In the present situation, not only is there no evidence of written guidelines that could have limited the officers’ discretion, there is no other evidence of a plan that placed explicit, neutral limitations on the conduct of the officers. Corporal Thornton testified that the troopers have established policies concerning the establishment of checkpoints, but he did not give any testimony concerning the substance of those policies or concerning how those policies placed explicit, neutral limitations on the conduct of the officers working the checkpoint. The State also presented evidence concerning the way the officers actually carried oút the checkpoint in the present case, but the State did not present any evidence concerning whether the way the officers carried out the checkpoint was in accordance with a plan embodying explicit, neutral limitations on the officers’ conduct. There is simply no evidence indicating that the officers in the field were given any particular instructions before the checkpoint began concerning how they were to conduct the checkpoint or concerning the extent of their discretion. The only specific evidence concerning the officers’ discretion was the testimony of Trooper Salvador who testified that, although he in fact stopped every vehicle that passed through the checkpoint, he assumed that he had the discretion to allow a circuit judge to pass through the checkpoint without being stopped. Furthermore, there is no evidence indicating that the officers’ discretion at the checkpoint was supervised by any official that was not in the field.
The primary wrong that the Fourth Amendment seeks to prevent is unbridled police discretion. See Delaware v. Prouse, 440 U.S. 648, 653-54, 99 S.Ct. 1391, 59 L.Ed.2d 660 (1979) (stating that “[t]he essential purpose of the proscriptions in the Fourth Amendment is to impose a standard of ‘reasonableness’ upon the exercise of discretion by government officials, including law enforcement agents, in order “‘to safeguard the privacy and security of individuals against arbitrary invasions” ’ ”) (citation omitted). In the present case, the State did not present any evidence of the limits on the field officers’ discretion. Therefore, the warrantless stop of Ogburn at the checkpoint without any individualized suspicion of wrongdoing was unreasonable; thus, the evidence obtained pursuant to that stop should have been suppressed. Without that evidence, there is no evidence to support Ogburn’s conviction for DUI. Accordingly, we reverse the trial court’s judgment and render a judgment of acquittal for Ogburn.

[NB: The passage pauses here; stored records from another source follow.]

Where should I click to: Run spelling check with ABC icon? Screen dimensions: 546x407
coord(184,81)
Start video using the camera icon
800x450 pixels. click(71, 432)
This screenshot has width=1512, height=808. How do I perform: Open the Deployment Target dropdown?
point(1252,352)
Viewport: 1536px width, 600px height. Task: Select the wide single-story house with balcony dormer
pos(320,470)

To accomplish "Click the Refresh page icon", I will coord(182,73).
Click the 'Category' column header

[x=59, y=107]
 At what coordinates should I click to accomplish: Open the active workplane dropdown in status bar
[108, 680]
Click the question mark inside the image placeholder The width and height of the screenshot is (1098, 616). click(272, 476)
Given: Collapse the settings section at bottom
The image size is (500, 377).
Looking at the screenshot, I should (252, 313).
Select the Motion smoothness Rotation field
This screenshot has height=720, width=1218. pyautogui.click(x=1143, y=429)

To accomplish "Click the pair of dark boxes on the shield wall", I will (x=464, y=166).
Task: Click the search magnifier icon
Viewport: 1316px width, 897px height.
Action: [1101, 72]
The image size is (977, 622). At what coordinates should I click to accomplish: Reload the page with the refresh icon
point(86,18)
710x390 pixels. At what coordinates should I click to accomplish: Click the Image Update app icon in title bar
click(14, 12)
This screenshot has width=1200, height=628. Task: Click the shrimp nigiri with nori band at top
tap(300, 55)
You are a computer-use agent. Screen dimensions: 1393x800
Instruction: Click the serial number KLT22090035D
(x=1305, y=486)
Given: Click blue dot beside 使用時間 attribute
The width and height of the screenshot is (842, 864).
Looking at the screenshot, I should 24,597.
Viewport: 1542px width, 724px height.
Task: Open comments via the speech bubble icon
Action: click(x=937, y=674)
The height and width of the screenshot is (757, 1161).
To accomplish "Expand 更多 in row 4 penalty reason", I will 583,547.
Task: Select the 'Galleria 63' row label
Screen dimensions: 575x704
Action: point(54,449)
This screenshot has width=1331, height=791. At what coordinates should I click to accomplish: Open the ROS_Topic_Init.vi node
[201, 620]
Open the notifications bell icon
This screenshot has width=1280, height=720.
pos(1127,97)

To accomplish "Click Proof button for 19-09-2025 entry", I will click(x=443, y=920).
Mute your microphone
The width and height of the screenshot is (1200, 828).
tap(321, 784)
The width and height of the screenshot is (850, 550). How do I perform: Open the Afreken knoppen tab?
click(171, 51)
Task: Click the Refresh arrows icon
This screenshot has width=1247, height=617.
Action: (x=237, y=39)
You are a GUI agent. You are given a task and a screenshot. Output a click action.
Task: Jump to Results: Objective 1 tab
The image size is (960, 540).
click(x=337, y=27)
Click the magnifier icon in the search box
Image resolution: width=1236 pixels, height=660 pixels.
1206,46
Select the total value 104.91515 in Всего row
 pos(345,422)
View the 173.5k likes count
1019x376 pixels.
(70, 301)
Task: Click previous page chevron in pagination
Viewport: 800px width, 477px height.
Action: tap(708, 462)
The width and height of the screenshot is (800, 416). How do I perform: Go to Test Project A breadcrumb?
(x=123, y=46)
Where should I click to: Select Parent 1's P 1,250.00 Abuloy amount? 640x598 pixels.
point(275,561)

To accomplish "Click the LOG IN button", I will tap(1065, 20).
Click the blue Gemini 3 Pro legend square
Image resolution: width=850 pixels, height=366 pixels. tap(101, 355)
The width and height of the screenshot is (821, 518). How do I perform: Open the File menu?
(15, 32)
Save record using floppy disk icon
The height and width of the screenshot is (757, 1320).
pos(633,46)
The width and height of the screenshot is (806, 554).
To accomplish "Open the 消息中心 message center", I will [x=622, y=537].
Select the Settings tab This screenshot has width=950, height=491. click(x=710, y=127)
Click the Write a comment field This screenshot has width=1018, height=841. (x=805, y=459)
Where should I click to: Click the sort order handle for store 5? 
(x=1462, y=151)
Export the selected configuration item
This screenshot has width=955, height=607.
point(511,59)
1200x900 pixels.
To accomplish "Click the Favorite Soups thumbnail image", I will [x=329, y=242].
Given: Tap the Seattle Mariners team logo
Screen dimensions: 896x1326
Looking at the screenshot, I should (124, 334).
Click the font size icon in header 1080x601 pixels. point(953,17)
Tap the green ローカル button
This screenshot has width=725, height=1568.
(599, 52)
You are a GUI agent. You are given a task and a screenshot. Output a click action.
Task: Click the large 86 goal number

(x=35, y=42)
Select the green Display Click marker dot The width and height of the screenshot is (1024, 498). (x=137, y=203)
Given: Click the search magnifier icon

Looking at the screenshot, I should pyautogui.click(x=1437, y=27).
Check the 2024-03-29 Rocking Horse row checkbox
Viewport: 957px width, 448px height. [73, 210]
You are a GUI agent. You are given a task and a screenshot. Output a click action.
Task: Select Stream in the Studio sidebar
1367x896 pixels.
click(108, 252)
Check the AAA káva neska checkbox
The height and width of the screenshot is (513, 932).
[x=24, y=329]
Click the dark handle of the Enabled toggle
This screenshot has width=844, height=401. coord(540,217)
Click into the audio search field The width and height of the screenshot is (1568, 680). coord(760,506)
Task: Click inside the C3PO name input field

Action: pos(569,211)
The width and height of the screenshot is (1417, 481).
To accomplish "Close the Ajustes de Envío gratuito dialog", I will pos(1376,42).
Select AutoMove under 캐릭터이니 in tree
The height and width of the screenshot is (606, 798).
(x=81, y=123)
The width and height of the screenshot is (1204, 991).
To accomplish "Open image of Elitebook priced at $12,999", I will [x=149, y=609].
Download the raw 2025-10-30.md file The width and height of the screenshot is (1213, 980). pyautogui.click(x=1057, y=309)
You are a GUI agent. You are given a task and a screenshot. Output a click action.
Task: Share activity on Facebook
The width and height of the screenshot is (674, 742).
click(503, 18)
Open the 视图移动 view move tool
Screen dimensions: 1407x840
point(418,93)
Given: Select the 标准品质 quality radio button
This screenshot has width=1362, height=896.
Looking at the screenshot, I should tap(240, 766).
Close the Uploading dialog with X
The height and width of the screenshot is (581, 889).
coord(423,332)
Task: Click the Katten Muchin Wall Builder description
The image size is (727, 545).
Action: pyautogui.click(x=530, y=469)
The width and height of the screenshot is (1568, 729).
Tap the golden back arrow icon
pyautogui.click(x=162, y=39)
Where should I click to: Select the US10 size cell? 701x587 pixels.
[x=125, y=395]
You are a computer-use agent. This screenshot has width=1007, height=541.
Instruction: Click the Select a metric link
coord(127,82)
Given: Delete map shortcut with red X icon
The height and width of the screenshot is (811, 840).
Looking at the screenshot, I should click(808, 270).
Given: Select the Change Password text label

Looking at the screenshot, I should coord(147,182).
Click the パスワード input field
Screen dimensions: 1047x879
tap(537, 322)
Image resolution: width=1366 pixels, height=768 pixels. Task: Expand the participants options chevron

REVERSED AND JUDGMENT RENDERED.
WINDOM, P.J., and WELCH, J., concur. JOINER, J., dissents, with opinion. KELLUM, J., joins in dissent.. The Fourth Amendment to the United States Constitution provides:
"The right of the people to be secure in their persons, houses, papers, and effects, against unreasonable searches and seizures, shall not be violated, and no warrants shall issue, but upon probable cause, supported by oath or affirmation, and particularly describing the place to be searched, and the persons or things to be seized.”
The United States Supreme Court has held that the protections of the Fourth Amendment extend to the states through the operation of the Due Process Clause of the Fourteenth Amendment. Mapp v. Ohio, 367 U.S. 643, 81 S.Ct. 1684, 6 L.Ed.2d 1081 (1961); Wolf v. Colorado, 338 U.S. 25, 69 S.Ct. 1359, 93 L.Ed. 1782 (1949).